─── Passage ───
Skip to main content

Speedup fork of cafaeval (CAFA-evaluator-PK) with a bit-exact parity harness

Project description

cafaeval-protea

This is a modified fork. See CHANGES.md for the full list of modifications and their dates (required by GPLv3 §5.a).

cafaeval-protea is a fork of CAFA-evaluator-PK by Clara De Paolis, which is itself a fork of CAFA-evaluator by the BioComputing UP group at the University of Padua (Piovesan et al., 2024).

The fork exists to provide a faster evaluator for iterative work, without changing any scoring semantics. Fmax, Smin, weighted variants, Partial-Knowledge (PK) evaluation and information accretion weighting are all preserved and validated against the upstream output before any optimization lands.

The Python import path remains cafaeval (identical API) so that existing downstream code using from cafaeval.evaluation import cafa_eval keeps working unchanged. Only the PyPI distribution name differs:

pip install cafaeval-protea          # installs the fork
python -c "from cafaeval.evaluation import cafa_eval"  # same import

Attribution

Upstream authors (primary — always cite)

The original evaluator and all of its scoring logic are the work of:

CAFA-evaluator: A Python Tool for Benchmarking Ontological Classification Methods D. Piovesan, D. Zago, P. Joshi, M. C. De Paolis Kaluza, M. Mehdiabadi, R. Ramola, A. M. Monzon, W. Reade, I. Friedberg, P. Radivojac, S. C. E. Tosatto. Bioinformatics Advances, 2024. DOI: 10.1093/bioadv/vbae043

Upstream repository: BioComputingUP/CAFA-evaluator. Copyright © 2022 Damiano Piovesan. Licensed under GPLv3.

Direct parent (PK variant)

The Partial-Knowledge evaluation extensions were contributed by Clara De Paolis in claradepaolis/CAFA-evaluator-PK. This fork is branched directly from that repository and inherits its semantics for -known annotations and terms-of-interest filtering.

Speedup ideas and cherry-picked commits

The Phase A algorithmic speedups in this fork (weighted-only fast path, cached per-term children lists, fill-mode restricted to zero rows, incremental non-zero counter in the prediction parser, shared-memory parallel DAG propagation, fork-pool initializer pattern for the threshold sweep) come from Antonina Dolgorukova (T0chka) and her public fork T0chka/CAFA-evaluator-PK-speedup, which she shared in the CAFA 6 Kaggle discussion "Speeding up cafaeval" (post #664359).

The five substantive commits from her speedup-local branch were cherry-picked into this fork with authorship preserved (see git log). On top of that, we added: dead-code removal, structured cafaeval.* logging, extension of the fork-pool initializer pattern from the NK/LK branch to the PK (gt_exclude) branch of compute_metrics, and the parity harness under bench/ and tests/diff/.
───
■ **Written instruction 1**
In the cafaeval-protea project description, who contributed the Partial-Knowledge evaluation extensions?
■ **Written instruction 2**
Pick up the cafaeval-protea project description after its final sentence and write the paragraph that would come next.
─── Data lines ───
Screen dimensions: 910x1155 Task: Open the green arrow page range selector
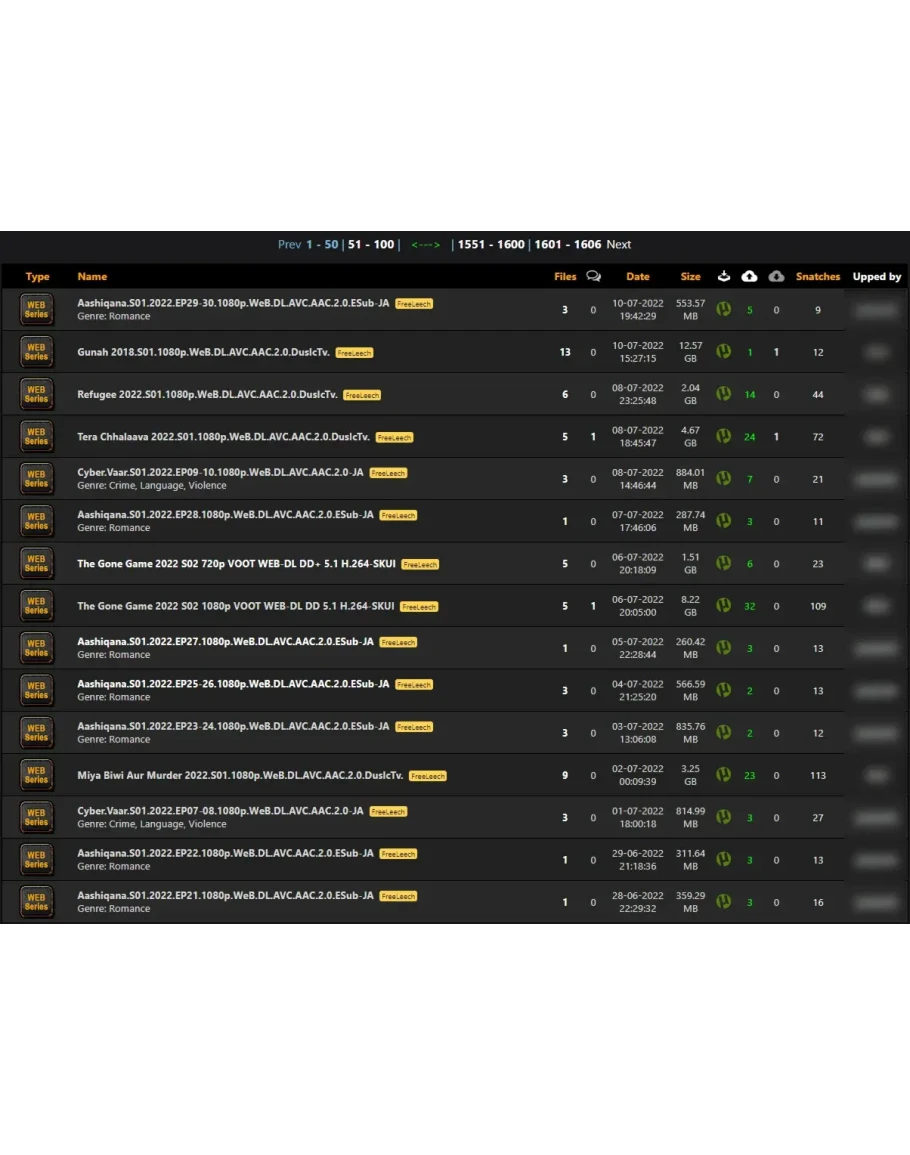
───
■ **Task response 1**
Clara De Paolis

■ **Task response 2**
If you use the speedups in published work please acknowledge the upstream paper above, Clara De Paolis' PK fork, and Antonina Dolgorukova's speedup work.


Scope of modifications

This fork modifies the following parts of the upstream:

Area Upstream module Change Status Validation
Parser src/cafaeval/parser.py (A) incremental non-zero counter, buffered reads, single dict lookup per term; (B3) PyArrow-backed vectorised parser with dictionary-encoded pid/tid and sort-based per-namespace group-max done bit-exact on real corpora
Propagation src/cafaeval/graph.py (A) cached per-term children lists, fill-mode restricted to zero rows, shared-memory spawn worker; (B4) sparse push-up kernel with flat ancestor CSR and np.maximum.reduceat group-max over input non-zeros done bit-exact in A, rtol=1e-6 in B
NK/LK metric src/cafaeval/evaluation.py (A) weighted-only fast path, fork-pool initializer for threshold sweep; (B1) sparse confusion-matrix kernel via np.bincount scatter + right-to-left cumsum done bit-exact
PK metric src/cafaeval/evaluation.py (A) fork-pool initializer pattern extended to the gt_exclude branch; (B2) sparse PK kernel with boolean-mask filter (pred != 0) & toi_mask & ~excluded_mask done rtol=1e-6 in B (ULP reorder)
Logging (new) Structured stdlib logging at module granularity — see Logging below done n/a
Orchestrator src/cafaeval/__main__.py Thin reshuffling only; no semantic change done bit-exact

Detailed per-commit diff against the upstream is maintained in CHANGES.md.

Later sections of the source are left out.